Shares in the online grocer were down 7.1% at 1,118.88 pence on Thursday, placing the stock at the bottom of the FTSE 100 index in morning trade.

Ocado Retail Ltd revenue in the 13 weeks to February 27 was £564.7 million, down 5.7% on the £599.1 million notched a year before.

This was despite average orders per week growing 12% to 367,500, as the average basket size dropped 15%. It reflected an easing of pandemic restrictions and a return to in-office working, Ocado said.

Ocado Retail is a joint venture between Ocado and Marks & Spencer Group PLC. Shares in M&S were down 2.8% at 162.25p early Thursday.

‘The last quarter has been encouraging for Ocado Retail despite the clearly evident challenges the industry and consumers are facing...Of course, as we have seen since the end of Covid restrictions, the value of the average basket and shape of the week continue to normalise,’ said Ocado Retail Chief Executive Melanie Smith.

Further, Ocado reported inflationary pressures in the quarter. The grocer said significant increases in raw materials and product cost prices, as well as in the prices for energy, utilities and dry ice, added further cost headwinds for the grocery industry.

‘Ocado Retail has been working closely with suppliers where appropriate to actively manage this level of inflation. The business has moved certain retail prices, where costs could not be mitigated, in line with the rest of the market and will continue to monitor the market to ensure alignment on prices and delivery of fair value to customers,’ said Ocado.

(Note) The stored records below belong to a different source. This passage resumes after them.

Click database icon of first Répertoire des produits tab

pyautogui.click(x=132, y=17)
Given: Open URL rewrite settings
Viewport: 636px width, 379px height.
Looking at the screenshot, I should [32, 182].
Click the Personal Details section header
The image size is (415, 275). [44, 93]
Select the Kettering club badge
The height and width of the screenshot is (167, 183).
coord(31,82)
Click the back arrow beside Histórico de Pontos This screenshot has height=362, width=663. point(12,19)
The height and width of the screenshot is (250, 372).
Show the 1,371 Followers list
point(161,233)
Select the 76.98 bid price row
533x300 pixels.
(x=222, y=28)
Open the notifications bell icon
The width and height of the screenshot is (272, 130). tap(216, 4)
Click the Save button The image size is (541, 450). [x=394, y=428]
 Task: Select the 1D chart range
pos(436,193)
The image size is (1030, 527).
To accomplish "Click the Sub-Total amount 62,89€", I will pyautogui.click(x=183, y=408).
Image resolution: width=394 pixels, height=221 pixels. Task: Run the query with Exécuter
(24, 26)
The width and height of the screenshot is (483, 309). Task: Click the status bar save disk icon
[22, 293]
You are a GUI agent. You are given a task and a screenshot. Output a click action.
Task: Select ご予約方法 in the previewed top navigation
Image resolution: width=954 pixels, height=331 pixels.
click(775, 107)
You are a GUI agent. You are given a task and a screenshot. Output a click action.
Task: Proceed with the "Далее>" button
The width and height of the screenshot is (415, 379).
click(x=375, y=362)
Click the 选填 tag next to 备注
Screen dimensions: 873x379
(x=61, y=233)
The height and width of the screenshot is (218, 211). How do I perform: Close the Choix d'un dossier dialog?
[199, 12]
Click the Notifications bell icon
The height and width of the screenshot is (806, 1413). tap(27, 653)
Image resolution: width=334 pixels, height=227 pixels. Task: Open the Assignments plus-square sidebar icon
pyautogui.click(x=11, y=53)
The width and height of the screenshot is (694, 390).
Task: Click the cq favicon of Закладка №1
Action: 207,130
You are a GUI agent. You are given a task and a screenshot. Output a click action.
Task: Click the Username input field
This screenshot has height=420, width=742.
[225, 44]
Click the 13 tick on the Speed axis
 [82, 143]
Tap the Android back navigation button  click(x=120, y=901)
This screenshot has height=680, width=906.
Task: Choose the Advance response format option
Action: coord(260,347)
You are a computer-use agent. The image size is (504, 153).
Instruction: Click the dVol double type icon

Looking ahead, Ocado said the scale of food price inflation, coupled with the overall level of market demand as the cost of living increases, is ‘difficult to predict’.

‘These uncertainties over inflation, which have increased significantly in recent weeks due to the war in Ukraine, the overall level of market demand, and the continued return to pre-Covid shopping patterns, mean that while easier comparatives, strong customer demand, and further growth in capacity, should see revenue growth end the year in the high-teens, the full-year growth rate may be closer to 10%,’ said Ocado.

Alongside its annual results last month, the firm said Ocado Retail revenue should return to ‘strong, mid-teens revenue growth’ in 2022.

On margins, Ocado said it is carrying out a series of mitigating cost measures.